Mario viene subito portato in sala di emodinamica dove è sottoposto ad una coronarografia d’urgenza, che evidenzia un’occlusione acuta dell’arteria coronarica; viene immediatamente effettuata un’angioplastica percutanea, che prontamente ripristina il flusso di sangue attraverso il vaso occluso dall’infarto.

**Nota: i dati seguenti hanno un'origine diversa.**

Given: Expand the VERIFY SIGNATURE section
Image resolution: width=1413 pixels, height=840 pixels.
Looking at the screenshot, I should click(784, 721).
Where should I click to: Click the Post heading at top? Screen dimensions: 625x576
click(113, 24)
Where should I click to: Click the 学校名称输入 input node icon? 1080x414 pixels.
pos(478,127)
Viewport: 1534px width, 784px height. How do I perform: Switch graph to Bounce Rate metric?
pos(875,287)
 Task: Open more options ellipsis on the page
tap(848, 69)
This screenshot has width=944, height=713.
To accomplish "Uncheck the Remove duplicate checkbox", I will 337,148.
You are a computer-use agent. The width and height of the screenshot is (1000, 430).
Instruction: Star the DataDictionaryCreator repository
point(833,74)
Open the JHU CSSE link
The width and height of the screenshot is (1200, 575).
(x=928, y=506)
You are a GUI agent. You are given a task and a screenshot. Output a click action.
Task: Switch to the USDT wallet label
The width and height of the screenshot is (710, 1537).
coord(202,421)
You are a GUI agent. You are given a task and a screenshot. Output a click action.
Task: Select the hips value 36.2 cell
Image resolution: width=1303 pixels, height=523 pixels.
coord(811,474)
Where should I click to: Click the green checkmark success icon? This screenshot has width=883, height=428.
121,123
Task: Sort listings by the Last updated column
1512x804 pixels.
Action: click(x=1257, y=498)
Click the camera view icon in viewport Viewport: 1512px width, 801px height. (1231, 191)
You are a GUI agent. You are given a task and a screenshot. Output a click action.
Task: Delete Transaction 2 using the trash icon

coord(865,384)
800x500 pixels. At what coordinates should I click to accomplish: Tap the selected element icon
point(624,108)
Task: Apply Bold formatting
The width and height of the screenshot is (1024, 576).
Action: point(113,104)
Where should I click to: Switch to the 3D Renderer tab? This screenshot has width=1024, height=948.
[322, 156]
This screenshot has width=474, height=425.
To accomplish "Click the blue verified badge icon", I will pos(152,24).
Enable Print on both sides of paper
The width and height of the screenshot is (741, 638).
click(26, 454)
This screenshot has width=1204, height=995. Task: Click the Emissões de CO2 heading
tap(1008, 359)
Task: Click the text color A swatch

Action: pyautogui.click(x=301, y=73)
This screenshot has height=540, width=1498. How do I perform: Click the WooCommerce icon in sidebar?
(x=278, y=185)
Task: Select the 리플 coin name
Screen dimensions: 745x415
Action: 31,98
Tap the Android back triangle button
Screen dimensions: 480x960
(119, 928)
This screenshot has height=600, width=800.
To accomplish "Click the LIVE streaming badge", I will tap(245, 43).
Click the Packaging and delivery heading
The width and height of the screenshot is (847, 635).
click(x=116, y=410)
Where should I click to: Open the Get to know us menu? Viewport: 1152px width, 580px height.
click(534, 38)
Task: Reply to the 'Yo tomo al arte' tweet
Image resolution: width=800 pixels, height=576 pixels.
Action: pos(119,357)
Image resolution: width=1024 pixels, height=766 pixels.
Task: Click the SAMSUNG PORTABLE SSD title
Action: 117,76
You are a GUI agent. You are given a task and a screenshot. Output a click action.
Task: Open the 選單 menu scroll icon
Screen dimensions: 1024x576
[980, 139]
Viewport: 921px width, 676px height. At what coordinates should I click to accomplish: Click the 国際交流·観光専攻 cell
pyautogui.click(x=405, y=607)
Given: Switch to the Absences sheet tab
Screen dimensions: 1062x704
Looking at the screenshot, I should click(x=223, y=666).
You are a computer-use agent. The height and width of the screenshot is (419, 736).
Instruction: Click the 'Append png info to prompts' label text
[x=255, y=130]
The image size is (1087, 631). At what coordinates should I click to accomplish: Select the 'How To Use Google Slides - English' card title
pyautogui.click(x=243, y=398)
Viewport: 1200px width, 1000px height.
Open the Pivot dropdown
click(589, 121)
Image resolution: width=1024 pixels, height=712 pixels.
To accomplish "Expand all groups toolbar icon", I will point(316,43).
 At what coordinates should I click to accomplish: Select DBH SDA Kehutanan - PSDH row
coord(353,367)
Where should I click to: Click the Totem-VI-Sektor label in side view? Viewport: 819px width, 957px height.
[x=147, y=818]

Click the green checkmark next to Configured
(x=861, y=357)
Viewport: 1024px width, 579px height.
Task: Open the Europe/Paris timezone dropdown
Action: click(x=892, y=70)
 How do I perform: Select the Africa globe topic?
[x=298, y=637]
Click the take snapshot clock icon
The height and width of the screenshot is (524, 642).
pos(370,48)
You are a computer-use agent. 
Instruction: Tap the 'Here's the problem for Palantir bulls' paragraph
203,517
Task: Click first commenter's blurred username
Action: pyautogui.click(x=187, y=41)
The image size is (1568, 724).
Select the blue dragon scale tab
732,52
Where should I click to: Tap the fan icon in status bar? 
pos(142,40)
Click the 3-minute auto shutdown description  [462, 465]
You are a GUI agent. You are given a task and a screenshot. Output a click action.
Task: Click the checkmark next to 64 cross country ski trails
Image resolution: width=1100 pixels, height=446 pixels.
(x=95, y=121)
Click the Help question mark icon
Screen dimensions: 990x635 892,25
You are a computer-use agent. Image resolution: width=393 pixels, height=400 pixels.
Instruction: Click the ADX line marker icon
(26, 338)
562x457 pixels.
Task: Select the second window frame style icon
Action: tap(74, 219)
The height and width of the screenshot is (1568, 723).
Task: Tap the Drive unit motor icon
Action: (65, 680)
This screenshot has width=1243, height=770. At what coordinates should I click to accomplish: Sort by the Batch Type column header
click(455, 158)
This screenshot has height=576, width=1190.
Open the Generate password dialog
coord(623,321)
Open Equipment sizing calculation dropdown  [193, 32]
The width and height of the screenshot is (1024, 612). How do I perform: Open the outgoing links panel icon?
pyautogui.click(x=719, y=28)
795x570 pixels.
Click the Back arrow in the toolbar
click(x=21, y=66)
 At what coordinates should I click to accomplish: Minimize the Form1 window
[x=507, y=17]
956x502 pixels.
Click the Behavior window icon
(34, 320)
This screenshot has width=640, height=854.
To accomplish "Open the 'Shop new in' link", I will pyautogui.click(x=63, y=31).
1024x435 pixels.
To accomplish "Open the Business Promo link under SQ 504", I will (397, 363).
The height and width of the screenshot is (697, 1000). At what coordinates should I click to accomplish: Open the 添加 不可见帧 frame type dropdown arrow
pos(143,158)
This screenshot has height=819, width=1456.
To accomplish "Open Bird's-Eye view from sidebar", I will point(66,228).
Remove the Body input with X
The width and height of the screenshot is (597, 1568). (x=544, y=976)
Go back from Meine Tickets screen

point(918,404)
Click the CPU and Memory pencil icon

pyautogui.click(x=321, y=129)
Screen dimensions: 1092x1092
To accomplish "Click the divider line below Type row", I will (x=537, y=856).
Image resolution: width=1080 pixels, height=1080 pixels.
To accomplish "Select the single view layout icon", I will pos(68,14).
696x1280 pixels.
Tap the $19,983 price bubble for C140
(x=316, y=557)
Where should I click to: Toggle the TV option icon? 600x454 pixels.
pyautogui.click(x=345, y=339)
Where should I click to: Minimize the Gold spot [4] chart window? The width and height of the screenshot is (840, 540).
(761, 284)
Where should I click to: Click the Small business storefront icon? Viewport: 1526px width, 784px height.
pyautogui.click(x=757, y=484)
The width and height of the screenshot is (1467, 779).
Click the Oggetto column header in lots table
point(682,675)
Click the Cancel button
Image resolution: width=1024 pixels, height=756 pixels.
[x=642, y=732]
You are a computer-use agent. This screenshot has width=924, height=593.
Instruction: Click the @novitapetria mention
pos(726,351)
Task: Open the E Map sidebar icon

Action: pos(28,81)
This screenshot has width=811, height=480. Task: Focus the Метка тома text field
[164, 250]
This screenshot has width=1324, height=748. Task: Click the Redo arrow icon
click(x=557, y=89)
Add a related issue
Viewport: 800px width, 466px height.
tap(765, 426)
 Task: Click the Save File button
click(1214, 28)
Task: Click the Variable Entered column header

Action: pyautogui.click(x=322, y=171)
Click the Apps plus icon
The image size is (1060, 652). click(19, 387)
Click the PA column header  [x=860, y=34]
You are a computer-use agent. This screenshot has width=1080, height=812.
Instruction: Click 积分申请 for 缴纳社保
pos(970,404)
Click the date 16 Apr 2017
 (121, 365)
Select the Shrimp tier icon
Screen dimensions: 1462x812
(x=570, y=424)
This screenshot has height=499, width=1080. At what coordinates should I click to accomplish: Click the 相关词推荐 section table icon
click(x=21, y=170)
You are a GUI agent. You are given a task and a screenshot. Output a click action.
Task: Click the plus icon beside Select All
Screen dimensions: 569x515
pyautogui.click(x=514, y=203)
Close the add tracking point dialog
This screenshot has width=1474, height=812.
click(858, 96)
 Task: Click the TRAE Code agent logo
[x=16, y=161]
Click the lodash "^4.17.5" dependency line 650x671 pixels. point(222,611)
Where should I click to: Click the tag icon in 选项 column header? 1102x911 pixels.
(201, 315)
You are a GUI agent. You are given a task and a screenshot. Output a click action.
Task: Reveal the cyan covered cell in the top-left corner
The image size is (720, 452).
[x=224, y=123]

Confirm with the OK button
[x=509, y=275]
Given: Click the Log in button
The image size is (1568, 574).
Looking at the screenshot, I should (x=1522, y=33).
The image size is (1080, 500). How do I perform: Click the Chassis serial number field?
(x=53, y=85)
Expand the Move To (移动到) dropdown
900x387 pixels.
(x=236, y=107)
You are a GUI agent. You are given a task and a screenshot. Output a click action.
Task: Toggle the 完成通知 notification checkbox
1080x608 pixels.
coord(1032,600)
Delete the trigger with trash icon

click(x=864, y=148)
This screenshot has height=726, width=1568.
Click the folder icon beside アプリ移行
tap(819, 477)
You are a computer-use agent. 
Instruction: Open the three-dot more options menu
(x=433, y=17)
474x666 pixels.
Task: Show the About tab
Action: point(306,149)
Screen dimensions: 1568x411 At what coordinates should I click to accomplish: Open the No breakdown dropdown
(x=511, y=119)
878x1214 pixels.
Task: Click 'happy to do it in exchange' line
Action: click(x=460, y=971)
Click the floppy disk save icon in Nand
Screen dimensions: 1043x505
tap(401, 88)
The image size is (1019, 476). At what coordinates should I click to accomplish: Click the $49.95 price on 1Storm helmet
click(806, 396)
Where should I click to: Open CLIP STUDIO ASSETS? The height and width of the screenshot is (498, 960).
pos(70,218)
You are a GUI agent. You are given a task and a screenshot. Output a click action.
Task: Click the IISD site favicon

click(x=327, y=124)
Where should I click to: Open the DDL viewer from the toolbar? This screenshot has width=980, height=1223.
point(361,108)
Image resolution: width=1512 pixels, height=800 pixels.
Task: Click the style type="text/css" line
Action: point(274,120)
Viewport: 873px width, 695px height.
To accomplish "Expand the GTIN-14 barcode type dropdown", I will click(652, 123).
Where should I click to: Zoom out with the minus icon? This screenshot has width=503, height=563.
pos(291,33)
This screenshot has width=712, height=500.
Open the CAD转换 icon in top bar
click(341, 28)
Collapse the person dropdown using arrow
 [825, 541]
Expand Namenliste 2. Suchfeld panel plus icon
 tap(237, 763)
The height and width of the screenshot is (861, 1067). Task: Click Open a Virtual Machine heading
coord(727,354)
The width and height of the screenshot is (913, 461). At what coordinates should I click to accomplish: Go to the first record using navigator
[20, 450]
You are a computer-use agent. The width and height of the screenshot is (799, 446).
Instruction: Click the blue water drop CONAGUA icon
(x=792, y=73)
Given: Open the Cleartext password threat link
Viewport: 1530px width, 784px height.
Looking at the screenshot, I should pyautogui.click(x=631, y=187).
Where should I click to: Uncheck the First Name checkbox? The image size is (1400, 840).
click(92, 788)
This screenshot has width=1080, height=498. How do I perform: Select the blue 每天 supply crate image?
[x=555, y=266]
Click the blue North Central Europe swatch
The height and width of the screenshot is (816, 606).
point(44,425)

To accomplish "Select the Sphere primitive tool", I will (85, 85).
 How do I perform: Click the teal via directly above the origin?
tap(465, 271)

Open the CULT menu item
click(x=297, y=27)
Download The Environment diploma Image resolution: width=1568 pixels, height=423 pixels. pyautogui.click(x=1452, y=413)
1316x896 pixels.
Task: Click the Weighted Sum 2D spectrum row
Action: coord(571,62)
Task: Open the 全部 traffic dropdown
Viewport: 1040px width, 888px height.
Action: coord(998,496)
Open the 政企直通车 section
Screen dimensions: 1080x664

“Questo caso – spiega il dottor Gianluigi Bencardino, UOSD di Aritmologia di Fondazione Policlinico Gemelli IRCCS, docente a contratto di cardiologia dell’Università Cattolica del Sacro Cuore, e primo autore della pubblicazione su British Medical Journal Case Reports – dimostra come il monitoraggio da remoto offra un ampio spettro di benefici per il paziente, in questo caso la possibilità di diagnosticare e trattare in maniera tempestiva un infarto miocardico acuto”. “Nutriamo grandi aspettative sulle nuove opportunità offerte dai sistemi di controllo a distanza dei pazienti – commenta il professor Francesco Burzotta, direttore della UOC di Cardiologia di Fondazione Policlinico Gemelli IRCCS e Associato di Cardiologia all’università Cattolica del Sacro Cuore -. Per strutture ad elevato flusso di pazienti come la nostra, poterli seguire anche a distanza, consente di evitare tante visite ambulatoriali ‘di controllo’ inutili, risparmiando ai pazienti spostamenti e giornate lavorative perse e allo stesso tempo, abbreviando i tempi d’attesa per altri pazienti che necessitano invece di valutazioni ambulatoriali o di ricovero. Con il monitoraggio a distanza andiamo così di fatto ad incrementare le nostre potenzialità terapeutiche e ad offrire una migliore assistenza ai nostri pazienti”.